→ **Exercise brief**:
The required output is the complete listing, copied word for word.

→ **Listed records**:

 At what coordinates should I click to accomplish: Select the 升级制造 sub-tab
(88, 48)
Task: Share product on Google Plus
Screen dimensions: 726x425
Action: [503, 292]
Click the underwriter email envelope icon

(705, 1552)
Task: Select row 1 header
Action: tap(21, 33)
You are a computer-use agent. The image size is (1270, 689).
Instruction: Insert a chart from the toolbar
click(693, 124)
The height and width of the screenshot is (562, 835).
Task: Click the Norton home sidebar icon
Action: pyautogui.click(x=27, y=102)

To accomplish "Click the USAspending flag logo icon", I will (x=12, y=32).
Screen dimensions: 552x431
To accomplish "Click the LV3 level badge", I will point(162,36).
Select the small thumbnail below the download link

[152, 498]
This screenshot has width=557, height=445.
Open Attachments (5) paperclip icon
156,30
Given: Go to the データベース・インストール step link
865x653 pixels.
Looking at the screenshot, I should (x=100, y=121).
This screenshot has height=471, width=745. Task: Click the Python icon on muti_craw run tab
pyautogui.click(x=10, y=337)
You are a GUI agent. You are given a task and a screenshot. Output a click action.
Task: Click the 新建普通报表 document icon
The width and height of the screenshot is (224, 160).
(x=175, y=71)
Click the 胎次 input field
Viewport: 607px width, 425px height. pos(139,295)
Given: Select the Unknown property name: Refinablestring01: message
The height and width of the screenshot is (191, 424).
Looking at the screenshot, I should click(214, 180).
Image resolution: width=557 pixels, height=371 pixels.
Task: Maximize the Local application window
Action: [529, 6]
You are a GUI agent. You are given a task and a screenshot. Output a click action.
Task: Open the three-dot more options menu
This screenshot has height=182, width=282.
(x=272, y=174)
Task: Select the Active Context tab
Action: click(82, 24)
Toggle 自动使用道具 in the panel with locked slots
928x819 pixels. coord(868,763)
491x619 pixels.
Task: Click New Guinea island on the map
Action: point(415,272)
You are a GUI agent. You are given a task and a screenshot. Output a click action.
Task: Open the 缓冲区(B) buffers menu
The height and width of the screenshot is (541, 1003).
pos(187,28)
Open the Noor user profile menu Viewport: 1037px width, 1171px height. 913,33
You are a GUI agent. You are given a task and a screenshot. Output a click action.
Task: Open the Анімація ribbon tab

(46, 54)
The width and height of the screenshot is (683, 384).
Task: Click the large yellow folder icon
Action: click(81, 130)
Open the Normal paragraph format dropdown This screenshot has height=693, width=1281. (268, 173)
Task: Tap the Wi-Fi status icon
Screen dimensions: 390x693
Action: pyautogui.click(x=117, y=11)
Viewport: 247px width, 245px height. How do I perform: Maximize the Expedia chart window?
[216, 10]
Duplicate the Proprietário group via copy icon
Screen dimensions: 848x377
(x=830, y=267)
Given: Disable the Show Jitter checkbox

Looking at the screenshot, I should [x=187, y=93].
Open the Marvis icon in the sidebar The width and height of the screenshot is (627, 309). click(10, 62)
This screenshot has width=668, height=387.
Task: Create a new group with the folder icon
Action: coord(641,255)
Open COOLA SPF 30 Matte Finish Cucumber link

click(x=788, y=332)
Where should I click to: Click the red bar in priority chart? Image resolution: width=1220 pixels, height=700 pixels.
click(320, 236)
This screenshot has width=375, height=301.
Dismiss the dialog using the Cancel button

→ **Answer to this problem**:
 At what coordinates should I click to accomplish: Select the 升级制造 sub-tab
(88, 48)
Task: Share product on Google Plus
Screen dimensions: 726x425
Action: [503, 292]
Click the underwriter email envelope icon

(705, 1552)
Task: Select row 1 header
Action: tap(21, 33)
You are a computer-use agent. The image size is (1270, 689).
Instruction: Insert a chart from the toolbar
click(693, 124)
The height and width of the screenshot is (562, 835).
Task: Click the Norton home sidebar icon
Action: pyautogui.click(x=27, y=102)

To accomplish "Click the USAspending flag logo icon", I will (x=12, y=32).
Screen dimensions: 552x431
To accomplish "Click the LV3 level badge", I will point(162,36).
Select the small thumbnail below the download link

[152, 498]
This screenshot has width=557, height=445.
Open Attachments (5) paperclip icon
156,30
Given: Go to the データベース・インストール step link
865x653 pixels.
Looking at the screenshot, I should (x=100, y=121).
This screenshot has height=471, width=745. Task: Click the Python icon on muti_craw run tab
pyautogui.click(x=10, y=337)
You are a GUI agent. You are given a task and a screenshot. Output a click action.
Task: Click the 新建普通报表 document icon
The width and height of the screenshot is (224, 160).
(x=175, y=71)
Click the 胎次 input field
Viewport: 607px width, 425px height. pos(139,295)
Given: Select the Unknown property name: Refinablestring01: message
The height and width of the screenshot is (191, 424).
Looking at the screenshot, I should click(214, 180).
Image resolution: width=557 pixels, height=371 pixels.
Task: Maximize the Local application window
Action: [529, 6]
You are a GUI agent. You are given a task and a screenshot. Output a click action.
Task: Open the three-dot more options menu
This screenshot has height=182, width=282.
(x=272, y=174)
Task: Select the Active Context tab
Action: click(82, 24)
Toggle 自动使用道具 in the panel with locked slots
928x819 pixels. coord(868,763)
491x619 pixels.
Task: Click New Guinea island on the map
Action: point(415,272)
You are a GUI agent. You are given a task and a screenshot. Output a click action.
Task: Open the 缓冲区(B) buffers menu
The height and width of the screenshot is (541, 1003).
pos(187,28)
Open the Noor user profile menu Viewport: 1037px width, 1171px height. 913,33
You are a GUI agent. You are given a task and a screenshot. Output a click action.
Task: Open the Анімація ribbon tab

(46, 54)
The width and height of the screenshot is (683, 384).
Task: Click the large yellow folder icon
Action: click(81, 130)
Open the Normal paragraph format dropdown This screenshot has height=693, width=1281. (268, 173)
Task: Tap the Wi-Fi status icon
Screen dimensions: 390x693
Action: pyautogui.click(x=117, y=11)
Viewport: 247px width, 245px height. How do I perform: Maximize the Expedia chart window?
[216, 10]
Duplicate the Proprietário group via copy icon
Screen dimensions: 848x377
(x=830, y=267)
Given: Disable the Show Jitter checkbox

Looking at the screenshot, I should [x=187, y=93].
Open the Marvis icon in the sidebar The width and height of the screenshot is (627, 309). click(10, 62)
This screenshot has width=668, height=387.
Task: Create a new group with the folder icon
Action: coord(641,255)
Open COOLA SPF 30 Matte Finish Cucumber link

click(x=788, y=332)
Where should I click to: Click the red bar in priority chart? Image resolution: width=1220 pixels, height=700 pixels.
click(320, 236)
This screenshot has width=375, height=301.
Dismiss the dialog using the Cancel button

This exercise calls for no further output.